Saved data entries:
___

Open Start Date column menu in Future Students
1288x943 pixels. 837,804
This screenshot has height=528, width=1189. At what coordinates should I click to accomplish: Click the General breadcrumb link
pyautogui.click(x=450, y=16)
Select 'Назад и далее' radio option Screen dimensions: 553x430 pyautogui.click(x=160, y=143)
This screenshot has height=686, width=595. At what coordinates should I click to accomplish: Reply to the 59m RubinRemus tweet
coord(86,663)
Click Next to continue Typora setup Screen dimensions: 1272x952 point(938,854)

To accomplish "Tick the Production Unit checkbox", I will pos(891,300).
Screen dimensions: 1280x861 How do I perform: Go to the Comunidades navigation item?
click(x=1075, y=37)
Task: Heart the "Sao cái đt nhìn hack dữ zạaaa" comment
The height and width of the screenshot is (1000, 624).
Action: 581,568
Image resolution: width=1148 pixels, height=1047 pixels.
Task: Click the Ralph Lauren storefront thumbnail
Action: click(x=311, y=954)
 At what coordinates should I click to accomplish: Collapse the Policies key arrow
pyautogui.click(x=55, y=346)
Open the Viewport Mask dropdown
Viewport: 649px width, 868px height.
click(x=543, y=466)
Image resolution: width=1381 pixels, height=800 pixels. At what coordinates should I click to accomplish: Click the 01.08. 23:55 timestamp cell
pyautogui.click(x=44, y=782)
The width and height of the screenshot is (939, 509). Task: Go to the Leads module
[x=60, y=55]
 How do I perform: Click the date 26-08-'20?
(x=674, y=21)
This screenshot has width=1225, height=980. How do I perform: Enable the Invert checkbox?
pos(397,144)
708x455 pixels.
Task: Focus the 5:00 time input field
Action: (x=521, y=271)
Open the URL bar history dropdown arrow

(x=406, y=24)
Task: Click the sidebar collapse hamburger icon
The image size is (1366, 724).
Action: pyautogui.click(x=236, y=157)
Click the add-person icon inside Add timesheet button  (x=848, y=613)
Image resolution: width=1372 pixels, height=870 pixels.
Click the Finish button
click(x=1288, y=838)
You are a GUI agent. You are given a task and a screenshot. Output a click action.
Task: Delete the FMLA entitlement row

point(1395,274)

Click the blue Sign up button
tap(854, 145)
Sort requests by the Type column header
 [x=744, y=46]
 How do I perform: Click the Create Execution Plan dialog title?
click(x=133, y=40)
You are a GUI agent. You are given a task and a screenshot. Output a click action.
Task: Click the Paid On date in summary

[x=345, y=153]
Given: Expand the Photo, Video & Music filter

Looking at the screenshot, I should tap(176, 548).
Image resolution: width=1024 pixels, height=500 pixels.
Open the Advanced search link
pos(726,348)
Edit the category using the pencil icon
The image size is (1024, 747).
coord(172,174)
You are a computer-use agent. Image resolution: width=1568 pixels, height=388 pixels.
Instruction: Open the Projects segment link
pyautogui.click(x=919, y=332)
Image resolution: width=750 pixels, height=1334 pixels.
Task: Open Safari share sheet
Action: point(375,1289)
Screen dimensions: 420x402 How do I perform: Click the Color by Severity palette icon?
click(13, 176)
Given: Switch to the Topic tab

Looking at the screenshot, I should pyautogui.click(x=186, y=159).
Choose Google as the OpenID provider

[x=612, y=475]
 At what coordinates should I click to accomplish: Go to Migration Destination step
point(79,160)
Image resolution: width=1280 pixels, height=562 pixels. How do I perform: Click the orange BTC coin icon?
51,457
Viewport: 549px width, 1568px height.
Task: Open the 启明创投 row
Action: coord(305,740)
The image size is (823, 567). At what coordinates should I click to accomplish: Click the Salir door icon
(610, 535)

___

Task to carry out:
Look above for the line holding "Click the blue Sign up button" and the line holding "You are a computer-use", then output exactly those two lines and every line between them, nothing more.

Written answer:
Click the blue Sign up button
tap(854, 145)
Sort requests by the Type column header
 [x=744, y=46]
 How do I perform: Click the Create Execution Plan dialog title?
click(x=133, y=40)
You are a GUI agent. You are given a task and a screenshot. Output a click action.
Task: Click the Paid On date in summary

[x=345, y=153]
Given: Expand the Photo, Video & Music filter

Looking at the screenshot, I should tap(176, 548).
Image resolution: width=1024 pixels, height=500 pixels.
Open the Advanced search link
pos(726,348)
Edit the category using the pencil icon
The image size is (1024, 747).
coord(172,174)
You are a computer-use agent. Image resolution: width=1568 pixels, height=388 pixels.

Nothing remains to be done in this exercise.